Understanding the spatio-temporal heterogeneity of ecohydrological processes at the soil-plant interface and through the vadose zone is necessary to understand soil, vegetation and climate relations for land use and water resource management and planning in the south-central Great Plains, USA. We calibrated and validated a frequency domain dielectric sensor to quantify litter water content to estimate litter interception of precipitation in situ. Results from 6-months in situ measurement showed that the litter interception of a closed canopy redcedar woodland accounted for about 10% of gross rainfall, constituting a substantial component of the water budget in a sub-humid environment. Time-lapse electrical resistivity imaging was used to track deep moisture dynamics in a tallgrass prairie, prairie encroached by redcedar, closed-canopy redcedar woodland, and oak forest, and to evaluate subsurface flow in the tallgrass prairie with a thin soil over porous bedrock. Results indicated vegetation induced changes in the vertical soil moisture profile, increased spatial-temporal variability in root zone hydraulic conductivity under redcedar encroachment, two-layered moisture migration profiles, and subsurface lateral flow in the tallgrass prairie. Lateral flow was confirmed by short term temporal ERI that tracked movement of water from a berm infiltrometer. Water level from shallow monitoring wells showed higher water levels in the tallgrass prairie than in the redcedar woodland, which suggests that woody plants can decrease the water table in a perched aquifer by a significant amount.

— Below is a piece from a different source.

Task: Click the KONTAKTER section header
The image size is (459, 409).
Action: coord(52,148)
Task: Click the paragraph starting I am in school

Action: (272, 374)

Mean soil chloride content varied between 5 to 162 mg L-1 in the tallgrass prairie and 88 to 612 mg L-1 in the prairie encroached by redcedar. Higher soil chloride concentrations under redcedar encroachment indicate reduced percolation and groundwater recharge potential associated with woody plant encroachment. The estimated deep drainage rate was 9.0 mm and 0.30 mm in the tallgrass prairie and redcedar woodland respectively. This study demonstrates that vegetation controls soil water dynamics, and hydrogeophysical methods have the potential to be used for broader understanding of ecology and hydrology in ecosystem studies.